--- Task input Enclosed Below ---

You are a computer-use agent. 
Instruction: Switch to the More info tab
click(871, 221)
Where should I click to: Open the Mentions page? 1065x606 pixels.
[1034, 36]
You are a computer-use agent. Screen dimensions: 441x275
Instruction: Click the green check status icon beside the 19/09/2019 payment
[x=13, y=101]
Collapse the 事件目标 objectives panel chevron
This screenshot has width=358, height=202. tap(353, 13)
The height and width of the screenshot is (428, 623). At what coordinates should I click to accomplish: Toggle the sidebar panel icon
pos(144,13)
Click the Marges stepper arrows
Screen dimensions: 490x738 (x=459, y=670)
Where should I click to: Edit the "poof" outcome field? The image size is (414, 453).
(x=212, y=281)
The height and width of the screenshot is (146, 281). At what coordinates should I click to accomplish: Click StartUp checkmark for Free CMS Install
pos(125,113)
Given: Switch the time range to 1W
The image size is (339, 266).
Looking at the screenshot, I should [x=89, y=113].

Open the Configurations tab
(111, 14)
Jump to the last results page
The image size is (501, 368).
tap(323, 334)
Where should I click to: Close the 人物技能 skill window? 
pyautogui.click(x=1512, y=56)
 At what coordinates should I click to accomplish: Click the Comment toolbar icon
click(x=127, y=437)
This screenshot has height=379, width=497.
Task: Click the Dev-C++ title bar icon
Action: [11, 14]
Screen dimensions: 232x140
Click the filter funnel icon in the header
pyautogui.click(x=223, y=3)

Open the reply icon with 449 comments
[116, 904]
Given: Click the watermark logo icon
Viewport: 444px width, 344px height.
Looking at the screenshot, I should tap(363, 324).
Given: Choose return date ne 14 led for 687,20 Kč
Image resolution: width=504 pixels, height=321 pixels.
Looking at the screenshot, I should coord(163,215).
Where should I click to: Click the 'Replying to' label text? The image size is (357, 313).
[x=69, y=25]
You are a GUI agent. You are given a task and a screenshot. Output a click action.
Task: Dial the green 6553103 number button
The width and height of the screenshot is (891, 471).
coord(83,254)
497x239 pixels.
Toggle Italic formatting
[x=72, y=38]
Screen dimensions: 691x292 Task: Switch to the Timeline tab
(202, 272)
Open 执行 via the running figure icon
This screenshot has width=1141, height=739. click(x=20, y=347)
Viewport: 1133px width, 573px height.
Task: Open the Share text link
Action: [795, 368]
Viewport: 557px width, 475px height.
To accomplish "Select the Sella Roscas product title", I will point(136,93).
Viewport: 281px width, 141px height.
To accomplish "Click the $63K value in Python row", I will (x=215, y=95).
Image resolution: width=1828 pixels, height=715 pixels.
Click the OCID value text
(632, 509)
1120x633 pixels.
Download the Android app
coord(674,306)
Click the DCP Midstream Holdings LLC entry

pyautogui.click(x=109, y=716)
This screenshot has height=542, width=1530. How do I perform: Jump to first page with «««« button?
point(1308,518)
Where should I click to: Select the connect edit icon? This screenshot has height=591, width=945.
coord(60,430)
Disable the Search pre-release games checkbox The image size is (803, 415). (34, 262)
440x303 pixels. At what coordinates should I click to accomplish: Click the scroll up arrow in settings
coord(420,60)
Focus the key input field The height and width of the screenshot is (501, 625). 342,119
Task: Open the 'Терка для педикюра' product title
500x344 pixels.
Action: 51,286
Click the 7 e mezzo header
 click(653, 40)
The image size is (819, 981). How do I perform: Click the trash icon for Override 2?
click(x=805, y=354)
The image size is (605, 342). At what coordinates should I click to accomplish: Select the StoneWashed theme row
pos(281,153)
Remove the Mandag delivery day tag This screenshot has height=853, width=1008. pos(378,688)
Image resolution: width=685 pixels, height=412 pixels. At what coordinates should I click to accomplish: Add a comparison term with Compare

--- End of Enclosed Task input ---

* Prompt: Print only what lies in the material above starting at the line with "Where should I click to: Select" and ending at the line with "Remove the Mandag", every line exactly as given.

* Response below:
Where should I click to: Select the connect edit icon? This screenshot has height=591, width=945.
coord(60,430)
Disable the Search pre-release games checkbox The image size is (803, 415). (34, 262)
440x303 pixels. At what coordinates should I click to accomplish: Click the scroll up arrow in settings
coord(420,60)
Focus the key input field The height and width of the screenshot is (501, 625). 342,119
Task: Open the 'Терка для педикюра' product title
500x344 pixels.
Action: 51,286
Click the 7 e mezzo header
 click(653, 40)
The image size is (819, 981). How do I perform: Click the trash icon for Override 2?
click(x=805, y=354)
The image size is (605, 342). At what coordinates should I click to accomplish: Select the StoneWashed theme row
pos(281,153)
Remove the Mandag delivery day tag This screenshot has height=853, width=1008. pos(378,688)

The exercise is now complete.